If it is below the assign to the one indexed thread you already know that the spawn was successful and the for loop takes care of both. The errdefer is so that you don’t forget joining the zero indexed one.
Don’t just reorder statements because it “looks cleaner”.

Also that whole block should be in its own scope so that the errdefer stops being active when the threads slice was successfully initialized. (you don’t want const thread2 = try ... to fail an trigger the errdefer way above because that would call join again.)


Also with thread2 and thread3 you aren’t handling error at all, just exiting the program without joining any potentially still fine threads.

Basically you aren’t handling failure well, you should study the nuance of the code in @dimdin’s and @dude_the_builder’s answers they are carefully written to handle failure at any point.
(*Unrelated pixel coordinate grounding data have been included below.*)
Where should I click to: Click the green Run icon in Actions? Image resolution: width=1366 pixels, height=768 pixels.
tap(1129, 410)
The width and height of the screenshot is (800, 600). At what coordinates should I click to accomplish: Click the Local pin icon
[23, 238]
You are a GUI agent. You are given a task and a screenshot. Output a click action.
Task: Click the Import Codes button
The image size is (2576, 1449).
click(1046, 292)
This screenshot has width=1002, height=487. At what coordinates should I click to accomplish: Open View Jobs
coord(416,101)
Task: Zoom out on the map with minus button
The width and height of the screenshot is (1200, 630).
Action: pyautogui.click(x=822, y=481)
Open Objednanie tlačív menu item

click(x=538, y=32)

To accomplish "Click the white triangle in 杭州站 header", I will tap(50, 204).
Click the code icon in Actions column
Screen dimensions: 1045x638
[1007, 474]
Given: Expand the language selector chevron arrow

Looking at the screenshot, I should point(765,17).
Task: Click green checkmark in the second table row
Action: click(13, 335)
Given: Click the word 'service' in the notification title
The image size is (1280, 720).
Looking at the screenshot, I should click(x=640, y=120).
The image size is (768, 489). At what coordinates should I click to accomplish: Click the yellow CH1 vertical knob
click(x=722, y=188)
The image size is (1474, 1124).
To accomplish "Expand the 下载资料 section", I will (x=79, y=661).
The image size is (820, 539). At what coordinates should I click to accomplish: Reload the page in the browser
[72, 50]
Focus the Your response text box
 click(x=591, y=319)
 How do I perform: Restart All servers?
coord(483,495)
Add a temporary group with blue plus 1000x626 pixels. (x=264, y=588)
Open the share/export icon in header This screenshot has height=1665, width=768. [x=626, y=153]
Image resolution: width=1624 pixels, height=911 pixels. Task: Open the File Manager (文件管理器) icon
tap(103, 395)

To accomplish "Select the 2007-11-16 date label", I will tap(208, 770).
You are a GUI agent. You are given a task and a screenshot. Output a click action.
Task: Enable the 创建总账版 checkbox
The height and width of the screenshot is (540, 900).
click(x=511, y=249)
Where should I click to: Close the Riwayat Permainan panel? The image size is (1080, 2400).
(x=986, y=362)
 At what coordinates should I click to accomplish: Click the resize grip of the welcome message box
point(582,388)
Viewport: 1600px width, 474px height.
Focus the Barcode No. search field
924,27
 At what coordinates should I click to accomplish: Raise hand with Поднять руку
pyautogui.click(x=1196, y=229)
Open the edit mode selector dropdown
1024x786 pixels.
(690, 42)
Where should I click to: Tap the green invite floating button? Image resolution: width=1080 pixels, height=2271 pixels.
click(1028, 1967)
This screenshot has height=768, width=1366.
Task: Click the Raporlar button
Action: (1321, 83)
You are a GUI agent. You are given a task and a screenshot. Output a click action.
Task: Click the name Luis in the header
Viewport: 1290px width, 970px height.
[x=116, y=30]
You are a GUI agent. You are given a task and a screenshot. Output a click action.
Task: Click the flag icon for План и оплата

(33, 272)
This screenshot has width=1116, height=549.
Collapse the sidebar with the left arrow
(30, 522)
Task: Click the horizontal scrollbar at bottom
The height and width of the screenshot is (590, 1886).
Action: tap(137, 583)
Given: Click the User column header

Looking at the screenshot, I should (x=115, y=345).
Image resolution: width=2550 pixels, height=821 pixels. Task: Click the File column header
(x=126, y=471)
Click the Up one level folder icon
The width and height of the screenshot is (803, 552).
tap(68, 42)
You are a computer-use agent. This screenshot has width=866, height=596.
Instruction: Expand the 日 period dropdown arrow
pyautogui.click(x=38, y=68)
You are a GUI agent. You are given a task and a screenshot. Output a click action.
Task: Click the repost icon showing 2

If you are unsure about error handling, force the error in different spots and see what happens, for example by just calling a failing function instead:

fn fail(comptime R: type) !R {
    return error.OutOfMemory;
}
pub fn main() !void {
    ...
    _ = try fail(std.Thread);
}

There is also a tool to do this in a strategic manner for memory allocations checkAllAllocationFailures.

2 Likes

@LucasSantos91
@Sze

Thanks for correcting my mistake as well as detailed advises.
Yes, I blindly copied the answer (and happy it is running!), but you are right - I should understand what is the meaning for each line the order, especially in this low level programming environment.
Hope I can have better eyes when I bring another question.

1 Like

Maybe I am misunderstanding the question, but wouldn’t

pub fn main() !void {
    std.debug.print("Hello.\n", .{});

    const thread_config = std.Thread.SpawnConfig{};

    {
        const handle =
            try std.Thread.spawn(thread_config, thread_function, .{0});
        defer handle.join();

        const handle2 =
            try std.Thread.spawn(thread_config, thread_function2, .{});
        defer handle2.join();
    }

    std.debug.print("Bye.\n", .{});
}

do what you want here?

Both threads are joined before Bye is printed, every thread is joined if there’s an error, and there’s no code duplication between normal and error-handling code paths.